Scan the data below for the string "each". Copy every line where it appears.

### Source records
•••••

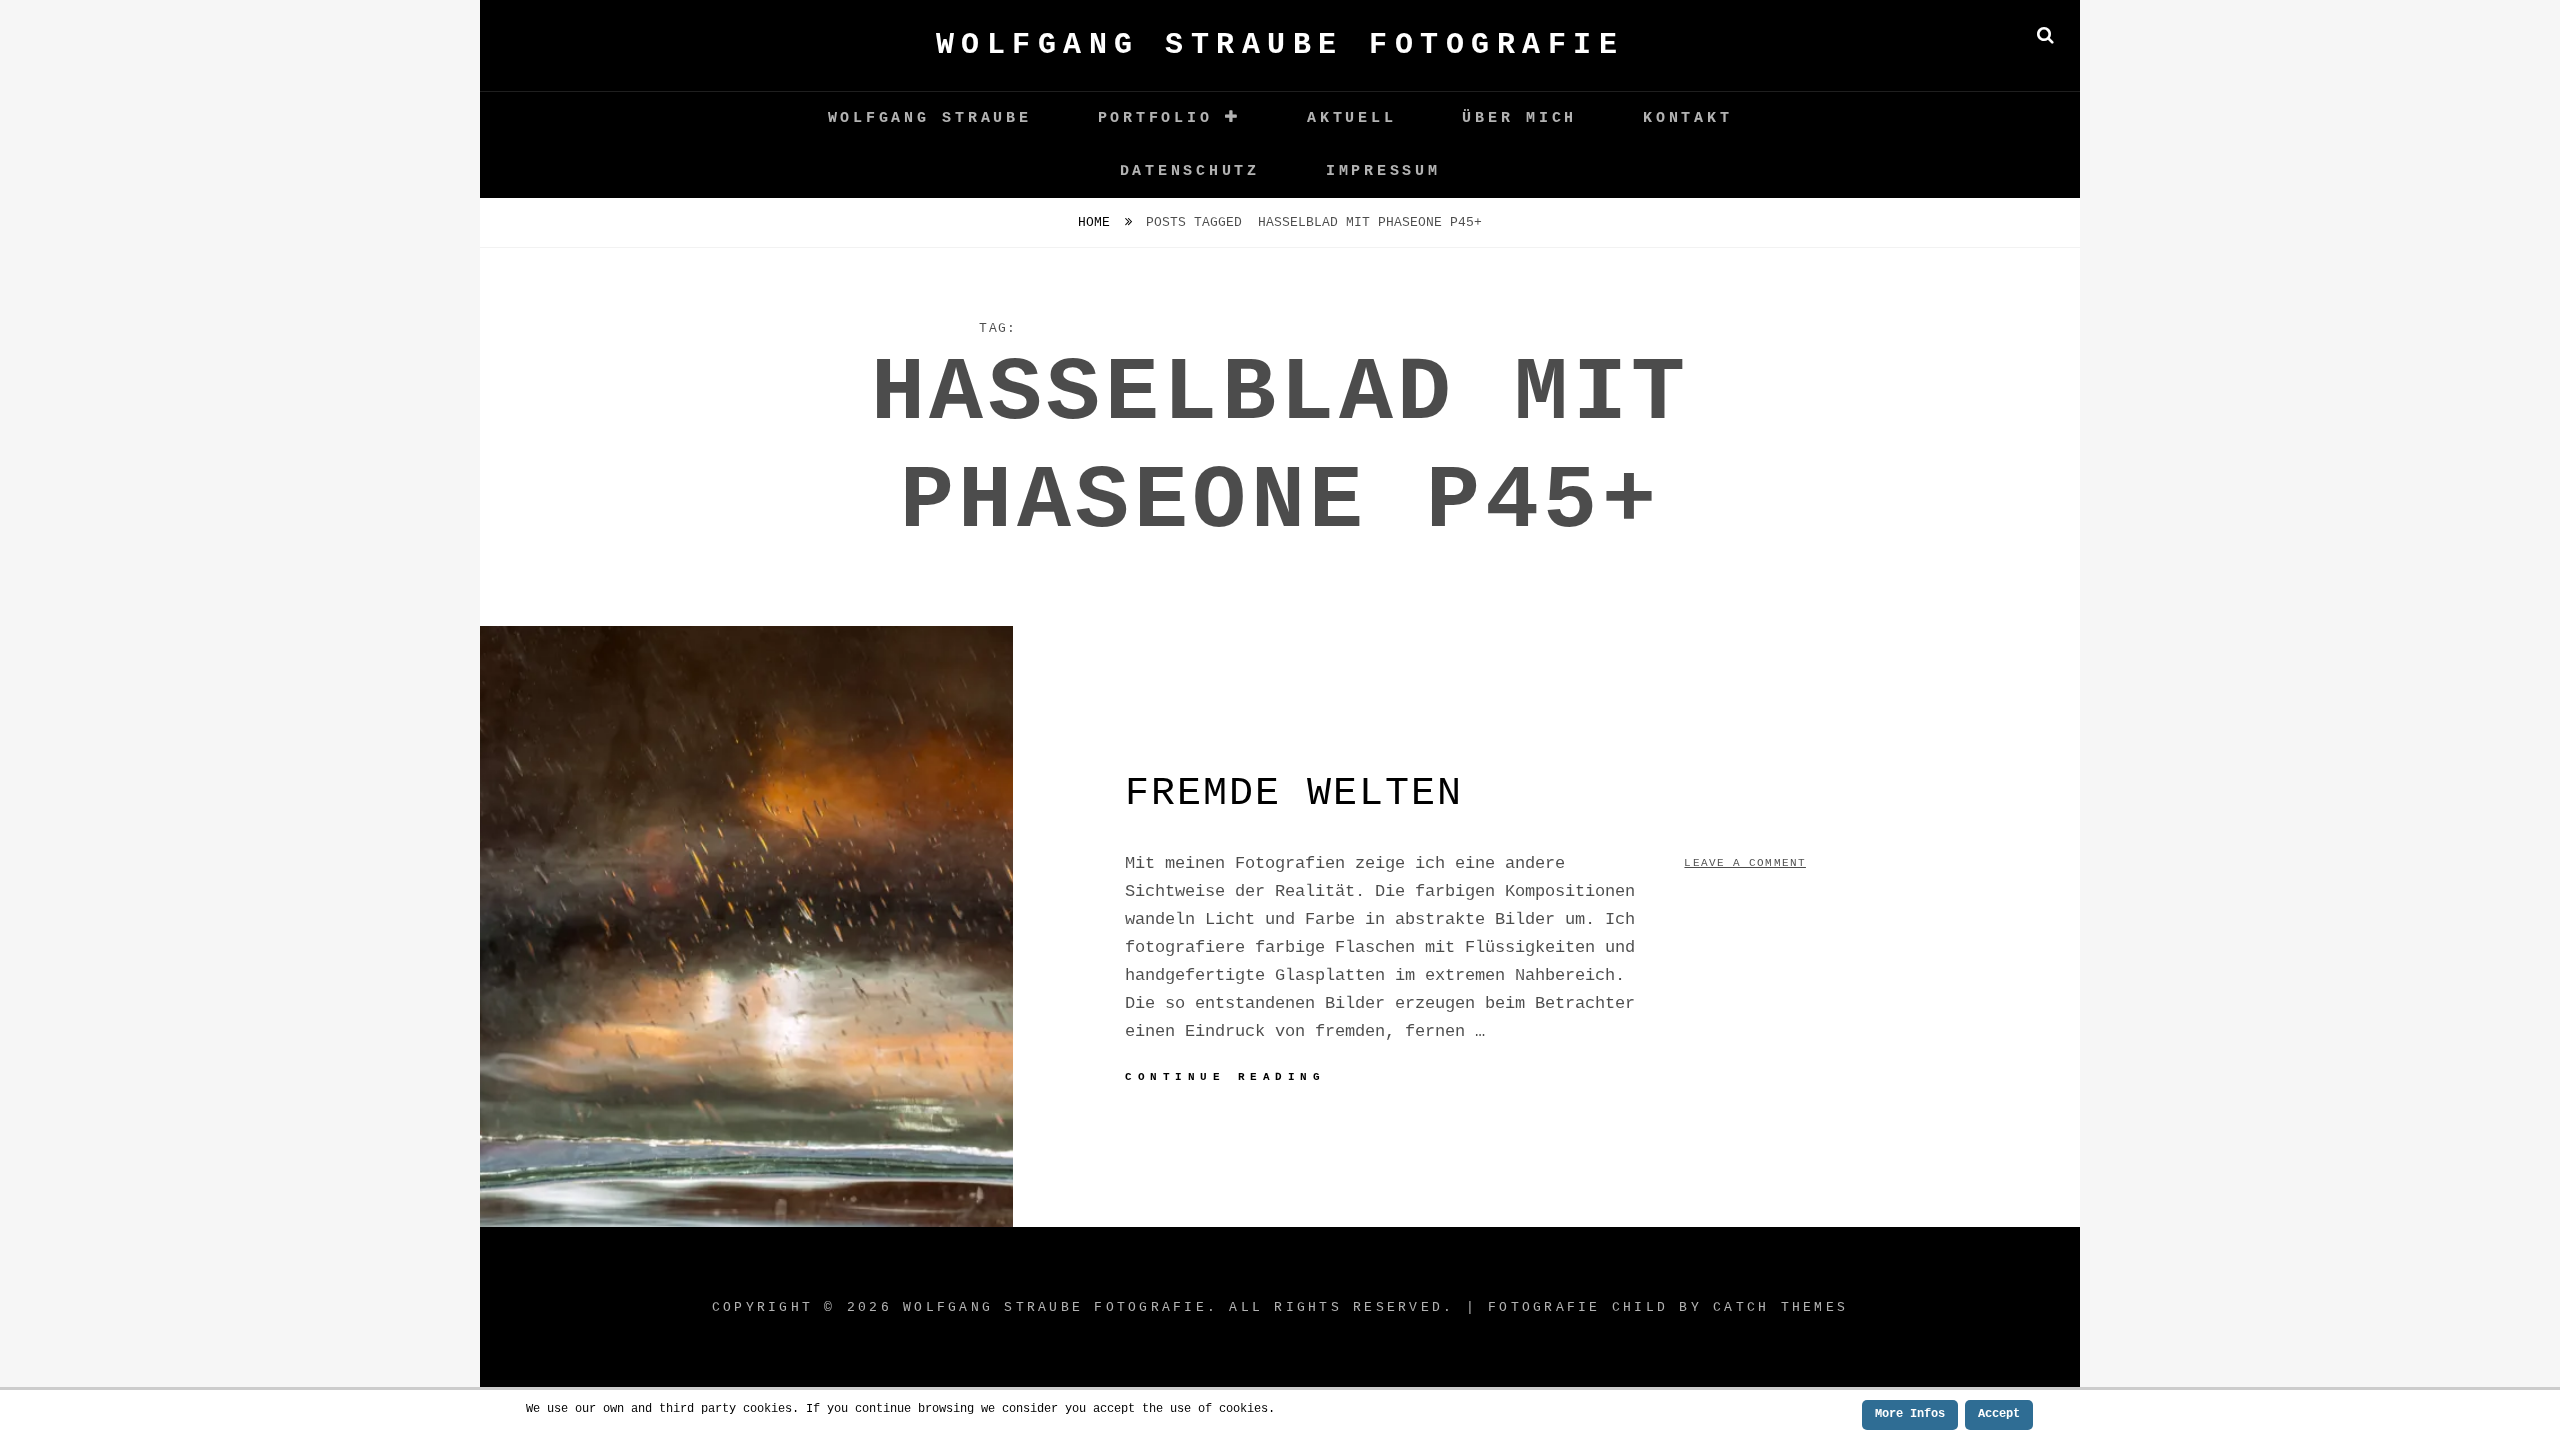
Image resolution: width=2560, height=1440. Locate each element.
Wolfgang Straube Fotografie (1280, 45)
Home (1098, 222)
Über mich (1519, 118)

•••••

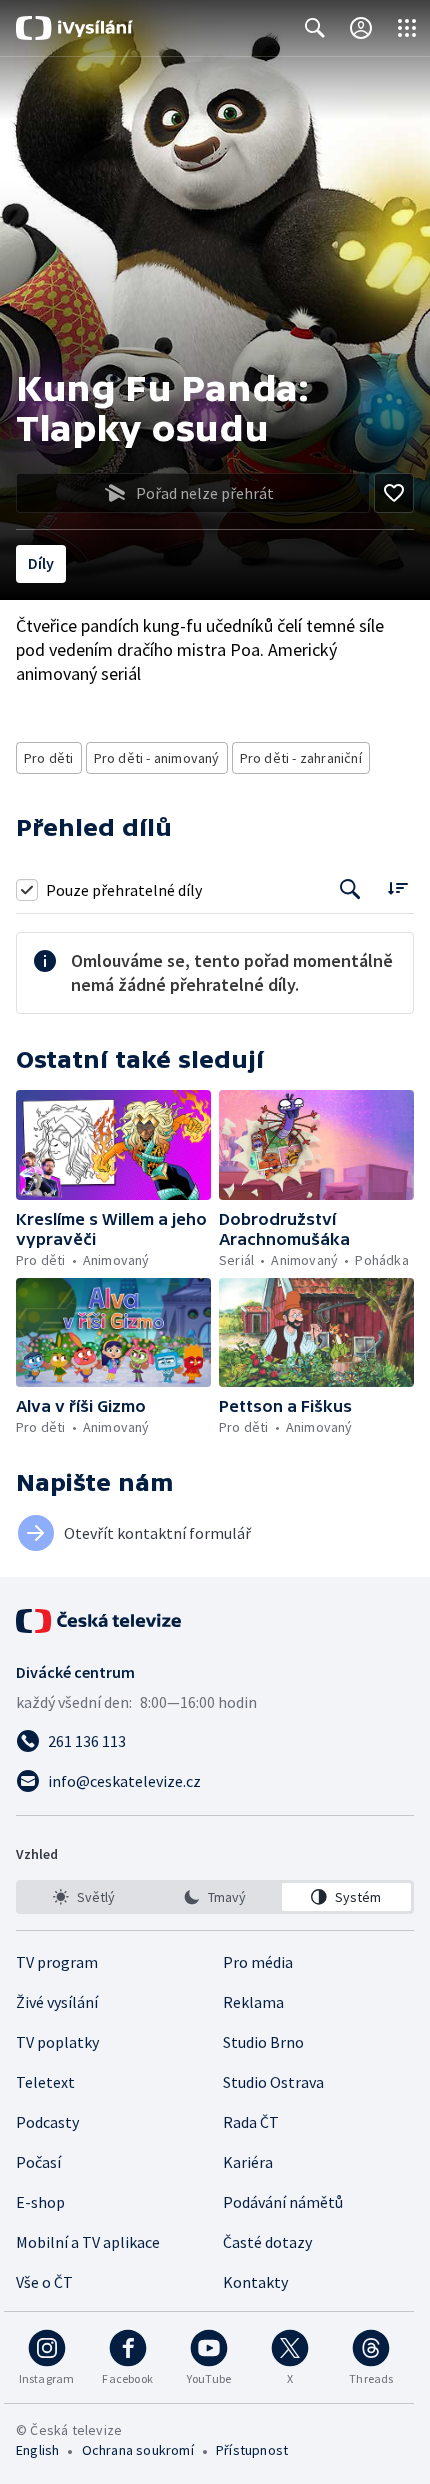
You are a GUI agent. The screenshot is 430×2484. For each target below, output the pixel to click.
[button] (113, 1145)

•••••

### Task output
Image resolution: width=2560, height=1440. Locate each element.
You are a GUI agent. The screenshot is 430×2484. For each target below, output the pixel to click.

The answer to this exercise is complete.